SULAWESI BARAT — Produsen mobil listrik asal Amerika Serikat itu disebut-sebut bakal mengumumkan kerugian pada laporan keuangan kuartal kedua 2026, Rabu (22/7) waktu setempat. Keputusan CEO Elon Musk yang menggeser fokus dari produksi mobil ke pengembangan robot humanoid dan taksi otonom dinilai sebagai biang kerok di balik membengkaknya belanja modal.
Analis Morgan Stanley dalam catatannya memperkirakan belanja modal alias capital expenditure (capex) Tesla tahun ini akan melonjak hingga 25 miliar dolar AS atau setara Rp 400 triliun. Jumlah itu disebut lebih dari dua kali lipat dibanding tahun sebelumnya.
Akibatnya, arus kas bebas (free cash flow) perusahaan diprediksi akan negatif. "Seiring capex yang meningkat dua kali lipat dan arus kas bebas berubah negatif, investor semakin fokus pada bukti bahwa pengeluaran Tesla benar-benar memperkuat parit AI fisik mereka," tulis Morgan Stanley dalam risetnya, dikutip dari Reuters.
Keputusan Elon Musk untuk mengalihkan sumber daya besar-besaran ke proyek AI dan robotika menuai sorotan. Dalam laporan Reuters, Selasa (21/7), disebutkan bahwa produsen mobil listrik terlaris di dunia itu kini menganggap bisnis jualan mobil sudah membosankan.
Alih-alih menggenjot produksi kendaraan, Musk lebih memilih fokus pada bisnis yang ia anggap keren: robot humanoid dan taksi tanpa pengemudi. Sebagian besar valuasi pasar Tesla saat ini memang bergantung pada janji-janji proyek tersebut, bukan pada penjualan mobilnya.
Menariknya, pengembangan perangkat lunak AI Musk tidak sepenuhnya berada di bawah Tesla. Divisi tersebut dipegang oleh xAI, perusahaan milik SpaceX yang juga menaungi Twitter. Situasi ini membuat sebagian investor bertanya-tanya seberapa besar keuntungan yang benar-benar akan kembali ke Tesla dari pengeluaran raksasa ini.
Sementara Tesla bersiap mencatat rugi, General Motors (GM) justru menikmati cuan. Produsen asal Detroit itu baru saja menaikkan proyeksi laba tahunannya untuk kedua kalinya setelah mencatatkan kenaikan laba inti kuartal kedua sebesar 30 persen.
Kunci sukses GM? Penjualan truk pikap dan SUV besar seperti Cadillac Escalade yang tetap laris meski harga bensin naik. Harga jual rata-rata mobil GM di AS mencapai 52.000 dolar AS, lebih tinggi dari rata-rata harga mobil baru nasional yang berkisar 50.000 dolar AS.

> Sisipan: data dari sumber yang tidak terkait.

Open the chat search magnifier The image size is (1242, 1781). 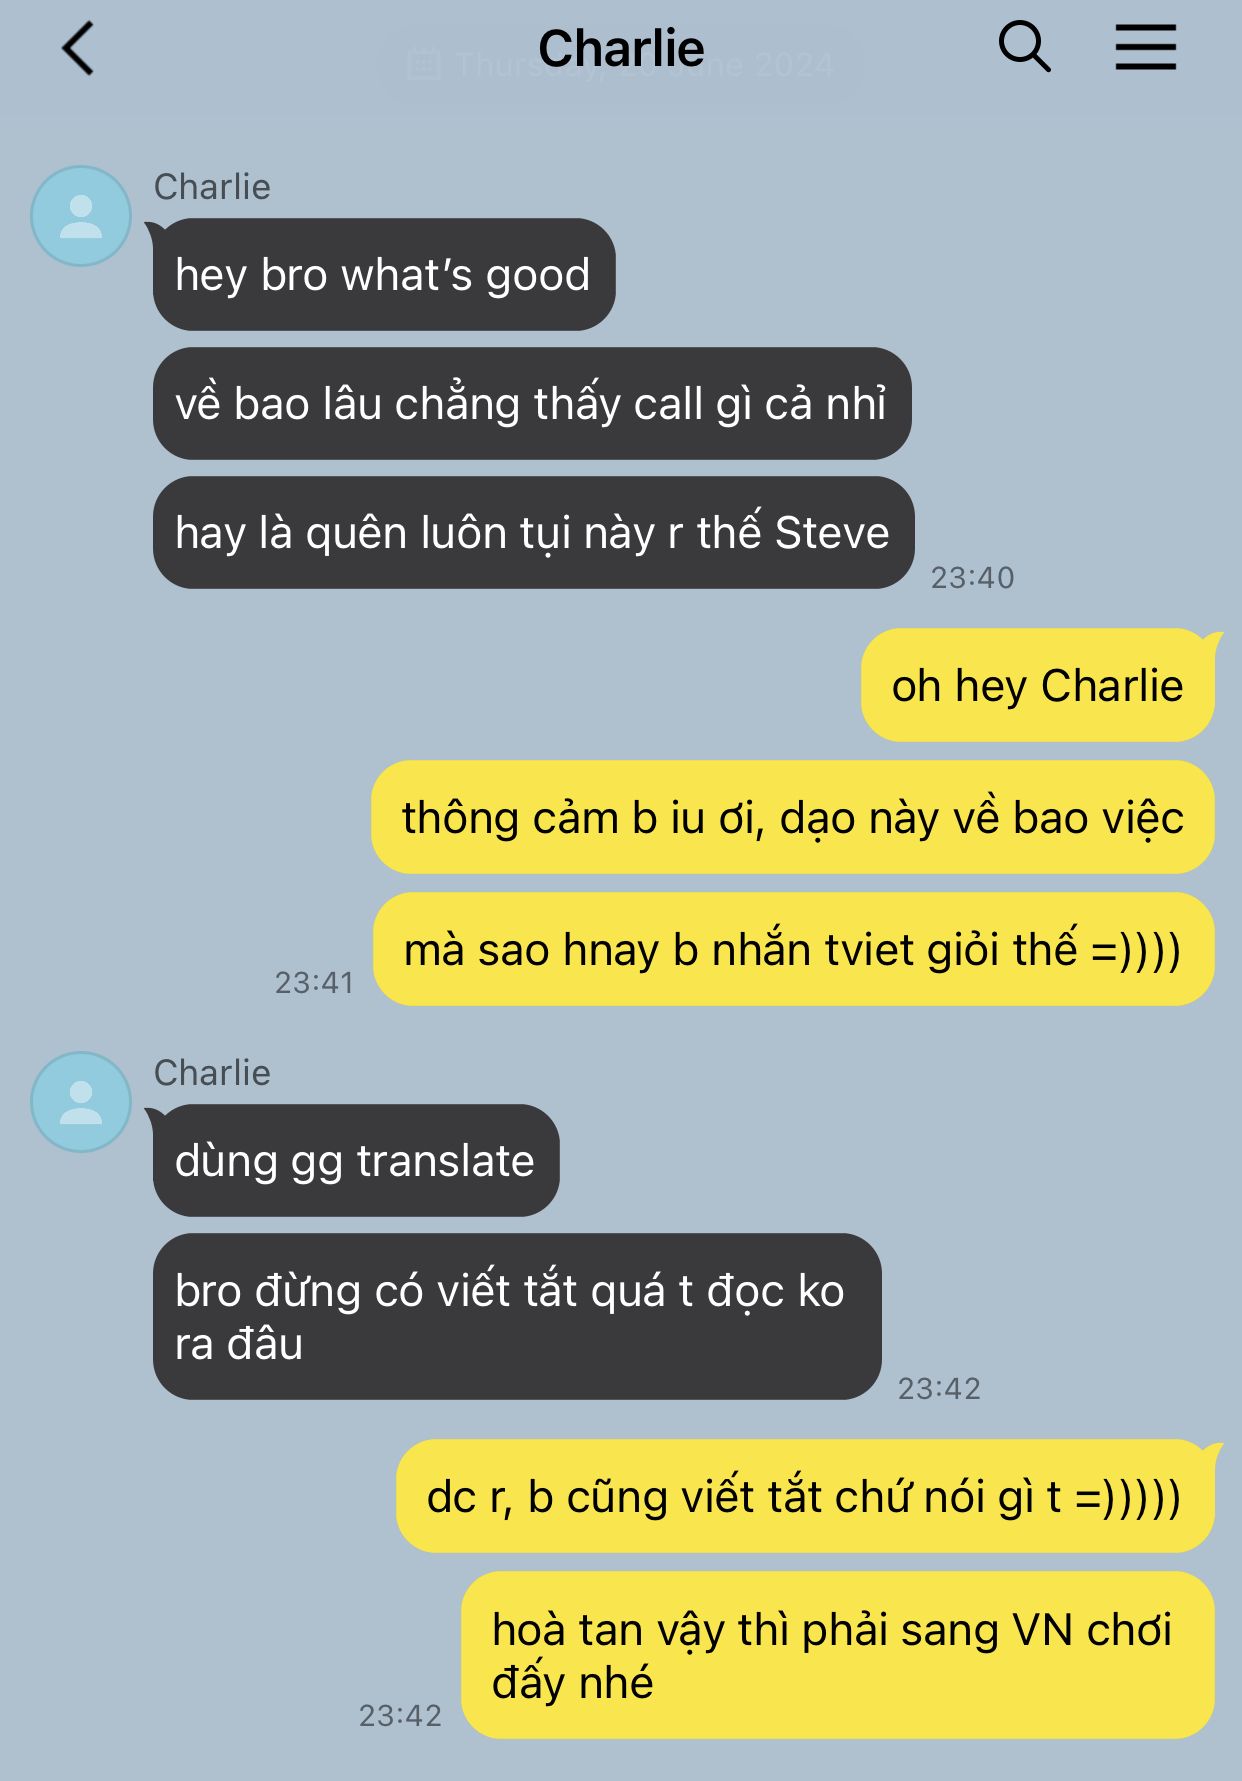tap(1024, 47)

Laporan Reuters dari Detroit menyebut konsumen GM masih bersedia merogoh kocek dalam untuk kendaraan mahal, terlepas dari tekanan inflasi dan perlambatan pertumbuhan lapangan kerja.
Di sisi lain, Honda memilih bertahan di China meski penjualan jeblok. Produsen Jepang itu baru saja memperpanjang kontrak joint venture dengan GAC Group hingga 2038.
Keputusan ini diambil di tengah merosotnya penjualan karena lini mobil listrik (EV) Honda dianggap tidak mampu bersaing dengan produk lokal China yang lebih murah. CEO Honda Toshihiro Mibe secara blak-blakan mengakui kesalahan perusahaannya.
"Kami belajar dengan cara yang sulit bahwa memperkenalkan kendaraan yang dikembangkan dari perspektif Jepang ke pasar lokal tidak cukup," ujar Mibe kepada surat kabar Yomiuri, seperti dikutip Automotive News, Senin (20/7). Ia menambahkan bahwa masa depan industri otomotif akan berpusat pada pabrikan China karena daya saing biaya mereka telah menjadi standar industri.